━━ Material for this task
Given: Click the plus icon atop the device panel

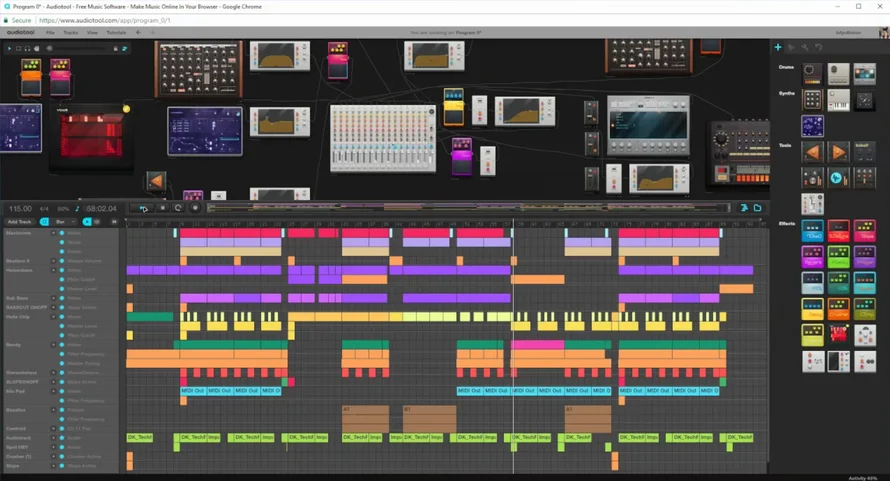Looking at the screenshot, I should pyautogui.click(x=777, y=47).
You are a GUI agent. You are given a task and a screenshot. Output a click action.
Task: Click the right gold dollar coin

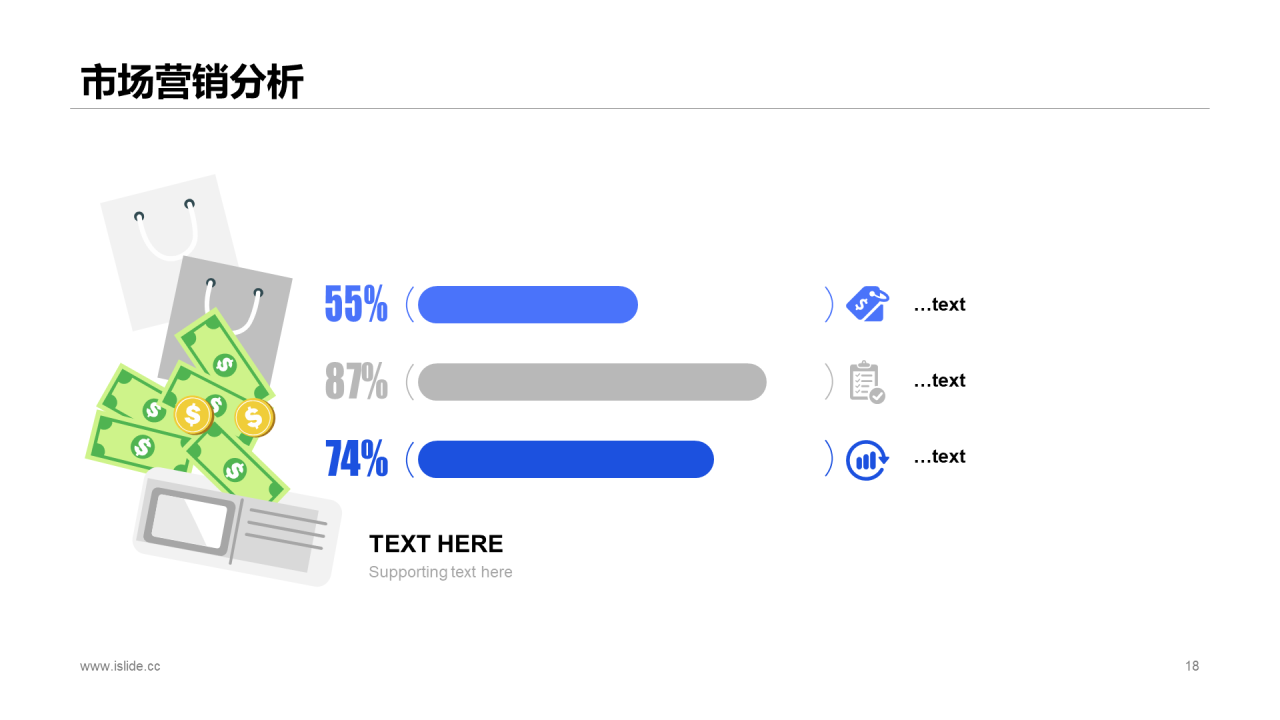click(254, 417)
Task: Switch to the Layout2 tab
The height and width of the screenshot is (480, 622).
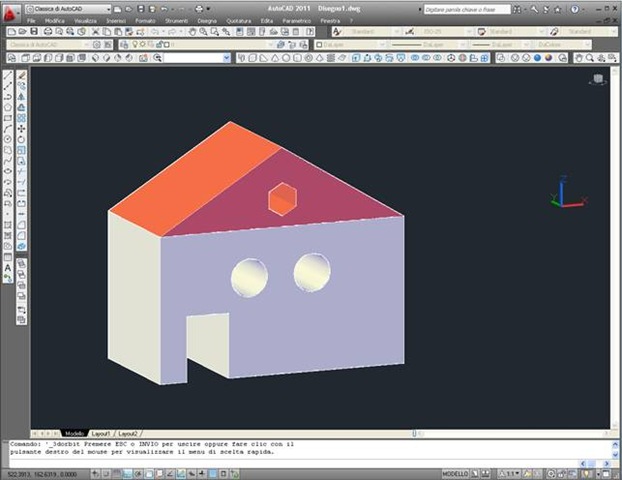Action: pos(127,434)
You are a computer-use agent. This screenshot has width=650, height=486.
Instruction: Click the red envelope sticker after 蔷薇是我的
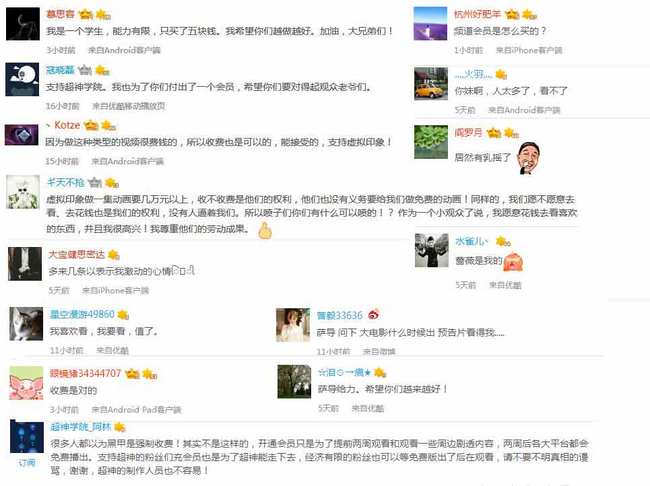(x=513, y=262)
━━━━
Assignment>
Say how many lines above contain the string "agent". Answer with the number only.

Task result>
2